> [THE EXERCISE]:
Rewrite the part of the items that opens with the line containing "Given: Click the Pro Plan button" and closes with the line containing "pyautogui.click(x=34, y=81)", substituting "control" for "button" and leaving everything else unchanged. Give back only those lines.
──────── MATERIAL PROVIDED ────────
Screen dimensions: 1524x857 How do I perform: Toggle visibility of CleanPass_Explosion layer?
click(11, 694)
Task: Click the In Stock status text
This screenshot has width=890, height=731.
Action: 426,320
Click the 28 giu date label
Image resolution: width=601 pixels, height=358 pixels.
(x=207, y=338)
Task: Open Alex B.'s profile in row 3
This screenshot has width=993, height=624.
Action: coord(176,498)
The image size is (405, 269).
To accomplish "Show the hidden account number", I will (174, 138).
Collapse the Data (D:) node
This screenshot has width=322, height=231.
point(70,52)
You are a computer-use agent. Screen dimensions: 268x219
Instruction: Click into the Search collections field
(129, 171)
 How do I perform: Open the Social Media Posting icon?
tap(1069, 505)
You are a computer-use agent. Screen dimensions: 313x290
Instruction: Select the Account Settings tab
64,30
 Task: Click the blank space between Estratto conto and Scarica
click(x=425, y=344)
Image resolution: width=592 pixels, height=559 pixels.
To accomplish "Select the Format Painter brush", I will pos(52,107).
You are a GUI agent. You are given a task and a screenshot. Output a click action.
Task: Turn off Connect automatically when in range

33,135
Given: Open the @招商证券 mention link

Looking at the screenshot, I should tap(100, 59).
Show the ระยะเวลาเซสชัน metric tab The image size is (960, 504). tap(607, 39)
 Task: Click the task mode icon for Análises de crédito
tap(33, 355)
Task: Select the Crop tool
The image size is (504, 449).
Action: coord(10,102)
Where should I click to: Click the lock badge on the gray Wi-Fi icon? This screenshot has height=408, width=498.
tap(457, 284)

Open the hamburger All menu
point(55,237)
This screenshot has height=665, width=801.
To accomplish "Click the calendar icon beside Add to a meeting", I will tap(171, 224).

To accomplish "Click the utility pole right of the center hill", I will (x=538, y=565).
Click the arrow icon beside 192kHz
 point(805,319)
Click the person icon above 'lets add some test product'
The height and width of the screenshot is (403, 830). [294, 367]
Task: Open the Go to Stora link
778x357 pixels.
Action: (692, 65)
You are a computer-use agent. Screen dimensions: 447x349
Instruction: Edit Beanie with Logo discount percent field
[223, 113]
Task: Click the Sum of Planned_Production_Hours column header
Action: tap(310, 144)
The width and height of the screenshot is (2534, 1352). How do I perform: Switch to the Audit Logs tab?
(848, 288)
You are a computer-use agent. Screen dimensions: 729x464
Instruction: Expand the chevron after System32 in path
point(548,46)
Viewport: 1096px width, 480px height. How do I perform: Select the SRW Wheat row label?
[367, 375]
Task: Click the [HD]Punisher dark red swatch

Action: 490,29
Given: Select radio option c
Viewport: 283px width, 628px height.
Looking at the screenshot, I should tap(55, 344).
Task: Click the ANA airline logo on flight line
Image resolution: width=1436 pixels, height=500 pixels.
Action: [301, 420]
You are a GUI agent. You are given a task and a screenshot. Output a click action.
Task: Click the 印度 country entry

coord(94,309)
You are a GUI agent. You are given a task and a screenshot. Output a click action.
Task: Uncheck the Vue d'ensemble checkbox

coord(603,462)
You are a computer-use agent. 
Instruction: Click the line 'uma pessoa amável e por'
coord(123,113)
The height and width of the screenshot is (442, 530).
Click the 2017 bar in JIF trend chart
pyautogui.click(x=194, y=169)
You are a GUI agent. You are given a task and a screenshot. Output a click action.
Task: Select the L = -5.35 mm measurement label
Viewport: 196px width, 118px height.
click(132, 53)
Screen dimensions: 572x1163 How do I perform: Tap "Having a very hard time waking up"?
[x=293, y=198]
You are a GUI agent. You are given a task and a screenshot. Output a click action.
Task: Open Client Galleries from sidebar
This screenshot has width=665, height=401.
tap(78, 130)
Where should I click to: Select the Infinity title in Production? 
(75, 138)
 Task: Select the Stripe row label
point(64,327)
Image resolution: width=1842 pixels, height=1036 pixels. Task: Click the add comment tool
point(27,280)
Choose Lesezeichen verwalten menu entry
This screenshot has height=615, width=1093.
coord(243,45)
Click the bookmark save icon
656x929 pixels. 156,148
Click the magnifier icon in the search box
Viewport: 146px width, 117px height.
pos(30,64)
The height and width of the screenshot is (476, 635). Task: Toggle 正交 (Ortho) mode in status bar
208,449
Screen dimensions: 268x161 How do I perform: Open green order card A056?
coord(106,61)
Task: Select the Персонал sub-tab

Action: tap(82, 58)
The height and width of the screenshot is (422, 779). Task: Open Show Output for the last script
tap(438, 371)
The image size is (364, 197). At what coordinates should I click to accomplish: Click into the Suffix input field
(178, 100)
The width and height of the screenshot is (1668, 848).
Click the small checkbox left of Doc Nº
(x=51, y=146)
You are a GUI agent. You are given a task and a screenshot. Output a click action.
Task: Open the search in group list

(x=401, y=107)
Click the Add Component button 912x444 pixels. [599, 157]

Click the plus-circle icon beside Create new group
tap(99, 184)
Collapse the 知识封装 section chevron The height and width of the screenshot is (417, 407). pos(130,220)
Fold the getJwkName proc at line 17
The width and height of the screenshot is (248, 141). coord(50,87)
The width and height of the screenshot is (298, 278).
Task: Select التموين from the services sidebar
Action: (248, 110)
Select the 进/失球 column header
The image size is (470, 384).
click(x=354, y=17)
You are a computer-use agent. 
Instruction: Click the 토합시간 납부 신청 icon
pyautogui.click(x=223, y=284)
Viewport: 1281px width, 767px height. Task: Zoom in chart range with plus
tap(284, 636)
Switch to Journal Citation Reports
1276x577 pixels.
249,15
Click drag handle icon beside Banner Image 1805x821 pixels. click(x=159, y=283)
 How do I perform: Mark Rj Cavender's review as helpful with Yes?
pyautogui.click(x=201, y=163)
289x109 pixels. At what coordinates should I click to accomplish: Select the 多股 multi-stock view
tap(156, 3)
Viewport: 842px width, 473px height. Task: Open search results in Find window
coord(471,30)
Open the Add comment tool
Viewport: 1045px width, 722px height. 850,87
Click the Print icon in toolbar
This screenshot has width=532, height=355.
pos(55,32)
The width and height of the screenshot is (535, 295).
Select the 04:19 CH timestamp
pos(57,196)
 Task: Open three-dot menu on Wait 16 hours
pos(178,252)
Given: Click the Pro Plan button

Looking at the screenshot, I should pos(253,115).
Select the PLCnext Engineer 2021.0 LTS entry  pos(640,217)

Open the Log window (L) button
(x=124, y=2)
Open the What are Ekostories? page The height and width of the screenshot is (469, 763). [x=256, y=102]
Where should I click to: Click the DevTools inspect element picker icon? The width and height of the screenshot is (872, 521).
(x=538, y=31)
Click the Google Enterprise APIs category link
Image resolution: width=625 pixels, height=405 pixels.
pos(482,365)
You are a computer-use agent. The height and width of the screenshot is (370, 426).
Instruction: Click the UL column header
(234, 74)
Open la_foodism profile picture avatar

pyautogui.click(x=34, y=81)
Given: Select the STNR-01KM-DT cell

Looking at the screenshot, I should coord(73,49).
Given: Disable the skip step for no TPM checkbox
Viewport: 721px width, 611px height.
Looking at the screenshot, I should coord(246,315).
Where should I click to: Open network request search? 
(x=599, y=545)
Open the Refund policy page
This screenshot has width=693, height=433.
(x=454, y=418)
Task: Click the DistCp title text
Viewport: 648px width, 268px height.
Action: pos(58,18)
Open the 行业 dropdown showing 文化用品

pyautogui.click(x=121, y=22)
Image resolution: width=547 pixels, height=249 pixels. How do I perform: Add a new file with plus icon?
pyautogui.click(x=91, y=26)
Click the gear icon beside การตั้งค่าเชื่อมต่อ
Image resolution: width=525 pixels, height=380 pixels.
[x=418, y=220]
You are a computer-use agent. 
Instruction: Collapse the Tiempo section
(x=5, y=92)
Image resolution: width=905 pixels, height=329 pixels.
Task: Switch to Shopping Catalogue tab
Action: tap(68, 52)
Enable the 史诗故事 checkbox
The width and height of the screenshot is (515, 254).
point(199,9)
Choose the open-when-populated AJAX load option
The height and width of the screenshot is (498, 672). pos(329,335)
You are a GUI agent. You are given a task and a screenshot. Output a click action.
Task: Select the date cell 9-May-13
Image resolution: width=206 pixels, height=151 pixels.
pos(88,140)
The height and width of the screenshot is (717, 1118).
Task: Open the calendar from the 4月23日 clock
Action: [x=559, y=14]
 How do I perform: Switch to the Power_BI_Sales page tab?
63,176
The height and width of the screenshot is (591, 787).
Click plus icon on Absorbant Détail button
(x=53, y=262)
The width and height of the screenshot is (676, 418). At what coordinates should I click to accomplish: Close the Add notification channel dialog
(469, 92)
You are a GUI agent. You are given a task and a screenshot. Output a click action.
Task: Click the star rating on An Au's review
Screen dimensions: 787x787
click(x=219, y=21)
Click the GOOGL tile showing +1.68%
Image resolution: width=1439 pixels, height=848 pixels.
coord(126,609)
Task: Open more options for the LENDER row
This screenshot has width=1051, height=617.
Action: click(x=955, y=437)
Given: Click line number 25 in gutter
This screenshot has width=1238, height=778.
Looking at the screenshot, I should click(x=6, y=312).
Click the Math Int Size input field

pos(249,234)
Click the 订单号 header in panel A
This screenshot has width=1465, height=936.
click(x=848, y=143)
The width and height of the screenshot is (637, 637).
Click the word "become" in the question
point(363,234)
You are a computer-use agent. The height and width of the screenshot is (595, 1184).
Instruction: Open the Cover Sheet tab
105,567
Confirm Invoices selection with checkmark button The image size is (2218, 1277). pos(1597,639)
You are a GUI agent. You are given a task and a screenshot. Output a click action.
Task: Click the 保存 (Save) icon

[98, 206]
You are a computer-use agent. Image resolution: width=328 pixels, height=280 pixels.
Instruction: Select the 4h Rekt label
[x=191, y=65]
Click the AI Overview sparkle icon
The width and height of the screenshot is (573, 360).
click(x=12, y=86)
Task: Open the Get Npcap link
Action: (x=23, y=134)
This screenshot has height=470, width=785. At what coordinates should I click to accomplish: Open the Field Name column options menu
────────
> [CORRECT ANSWER]:
Given: Click the Pro Plan control

Looking at the screenshot, I should pos(253,115).
Select the PLCnext Engineer 2021.0 LTS entry  pos(640,217)

Open the Log window (L) control
(x=124, y=2)
Open the What are Ekostories? page The height and width of the screenshot is (469, 763). [x=256, y=102]
Where should I click to: Click the DevTools inspect element picker icon? The width and height of the screenshot is (872, 521).
(x=538, y=31)
Click the Google Enterprise APIs category link
Image resolution: width=625 pixels, height=405 pixels.
pos(482,365)
You are a computer-use agent. The height and width of the screenshot is (370, 426).
Instruction: Click the UL column header
(234, 74)
Open la_foodism profile picture avatar

pyautogui.click(x=34, y=81)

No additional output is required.